======== SELECTED EXTRACT
# Oswego, NY Snowstorm 2006



## DJs Lawncare (Aug 16, 2003)

Here is a video for last years snowstorm in Oswego County, NY. I live about a half hour south of there. I am just really glad I didn't have to plow all this. Some places saw between 60" to 120" of snow i a week. Sorry didn't realize somebody had already put this video up, but hey watch it again anyways.


----------



## cog-1 (Oct 7, 2005)

Wow!! I'll bet that was rough trying to keep up with that much snow- keeping lots plowed, etc...sure there were a lot of unhappy people-:realmad:


----------



## 06HD BOSS (Nov 28, 2005)

this is what my head would be like >>>  literally


----------



## yamaguy (Aug 26, 2007)

I only wish for a storm like that every year!


----------



## Jim Karns (Nov 26, 2007)

That is some serious snow!


----------



## DJs Lawncare (Aug 16, 2003)

Yeah there were alot of unhappy tired plow drivers gov't and private. From what I remember they were pretty much going around the clock. They had a thing on the news about how the plow guys were asking for help. At times during the storm it would snow between 1-4 inches per hour then they would get a repreive for a little while then get hammered again, daily for a week straight. I know right after the storm was all over with meteorologists from around the country and some parts of the world because nobody could believe the snow totals. National Weather Service sent people, Good Morning America's Sam Champion, news crew from Germany? just to name some of the crews. It really was a weather phenomenon. Like I said really cool but not a good time to have season contracts.


----------



## 04superduty (Jan 9, 2004)

if you have a seasonal contract you had better have a blizzard clause in it, otherwise you would go broke with a storm like that. 
even though i think that much snow at once would be cool, their is no way i would want it.


----------
================
======== GIVEN RECORDS
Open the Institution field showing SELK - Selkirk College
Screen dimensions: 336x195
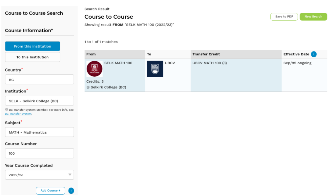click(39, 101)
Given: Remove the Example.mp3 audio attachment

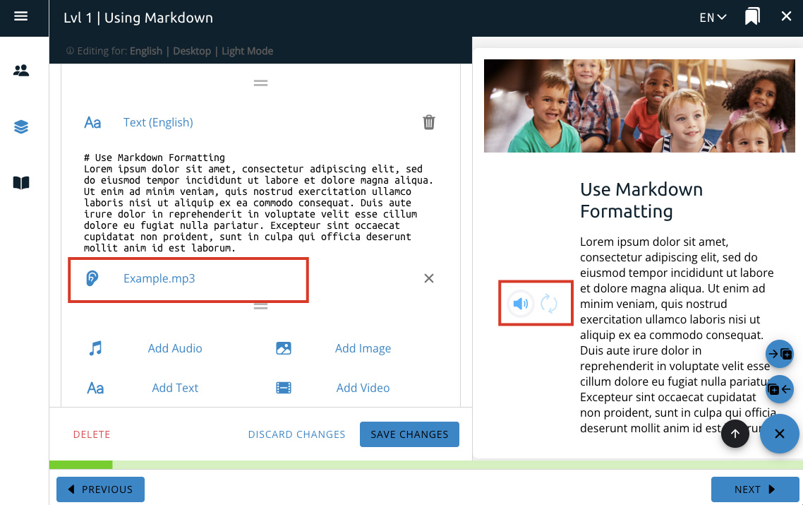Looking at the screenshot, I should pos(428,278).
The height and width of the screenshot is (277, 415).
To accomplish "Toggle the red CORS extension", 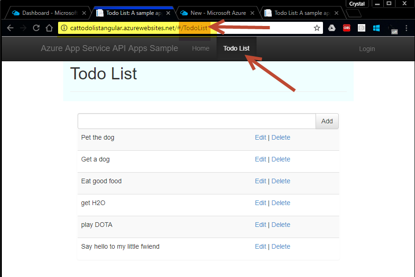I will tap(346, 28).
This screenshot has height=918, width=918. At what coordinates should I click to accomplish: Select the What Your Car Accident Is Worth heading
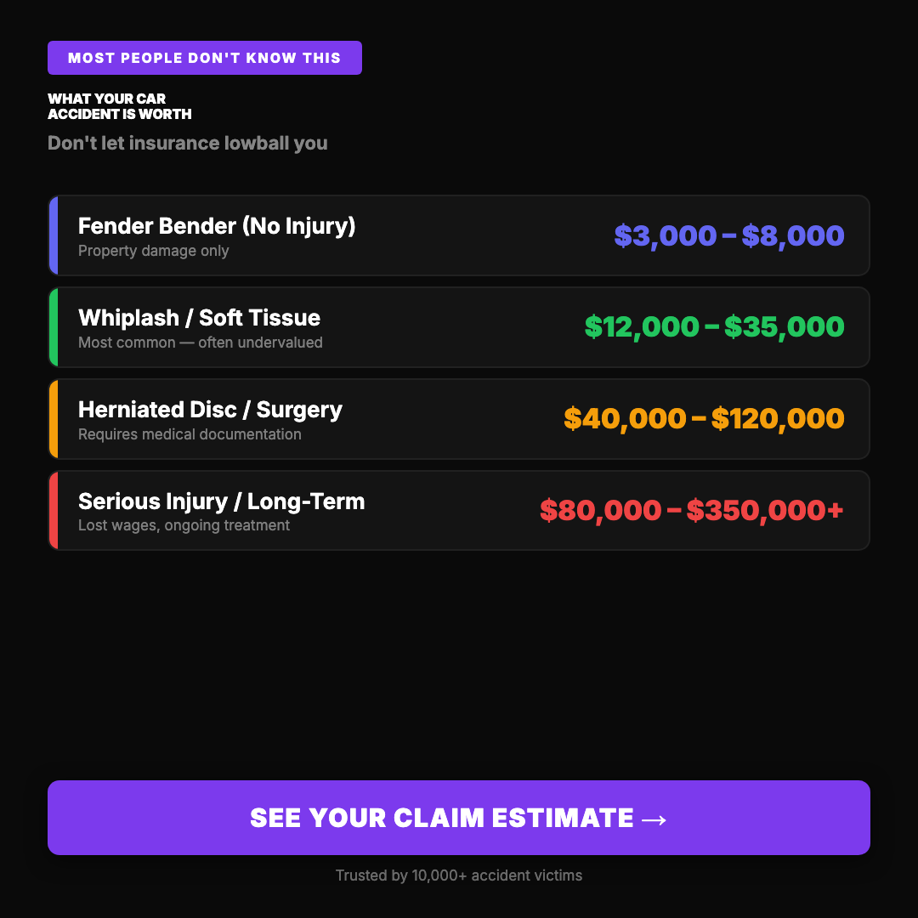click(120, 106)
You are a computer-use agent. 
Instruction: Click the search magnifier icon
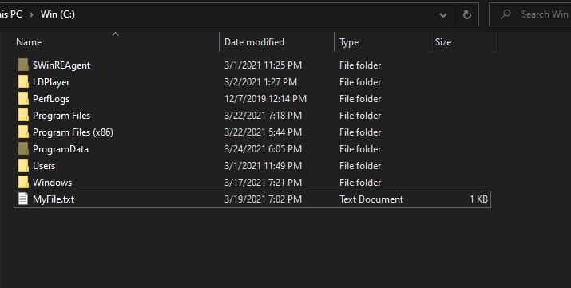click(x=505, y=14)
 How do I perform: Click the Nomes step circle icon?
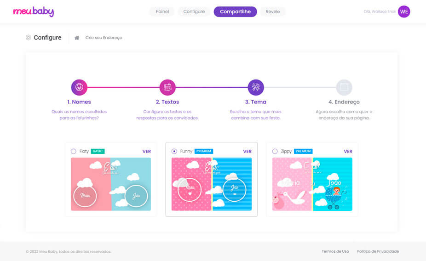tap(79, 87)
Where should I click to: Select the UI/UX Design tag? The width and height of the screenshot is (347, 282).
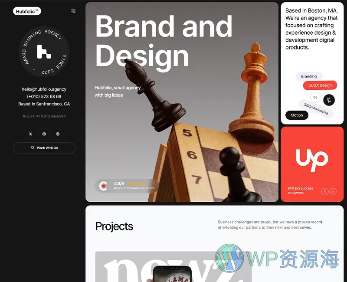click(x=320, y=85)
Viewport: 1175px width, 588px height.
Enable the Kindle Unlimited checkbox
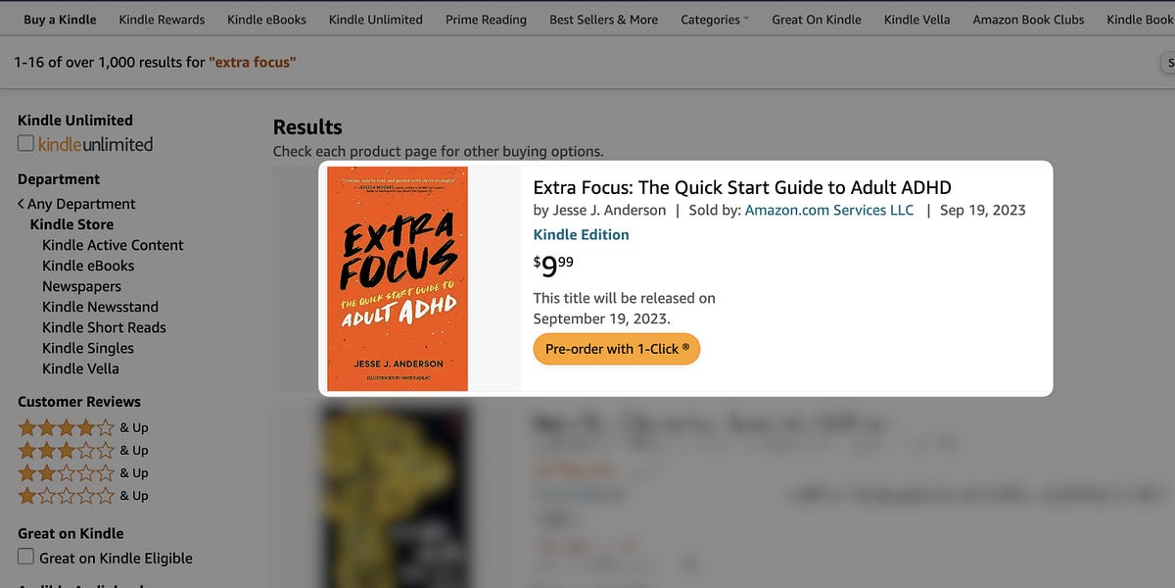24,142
================
SET TASK A:
Render this sentence from the snowstorm thread in Spanish: "It really was a weather phenomenon."
SET TASK B:
According to the snowstorm thread, how much snow did some places receive in a week?
SET TASK C:
Repeat the passage of the snowstorm thread that begins with the words "## 04superduty (Jan" and ends with "would want it.".
Work from the snowstorm thread alone.

SOLUTION A:
Realmente fue un fenómeno meteorológico.

SOLUTION B:
Between 60 and 120 inches.

SOLUTION C:
## 04superduty (Jan 9, 2004)

if you have a seasonal contract you had better have a blizzard clause in it, otherwise you would go broke with a storm like that. 
even though i think that much snow at once would be cool, their is no way i would want it.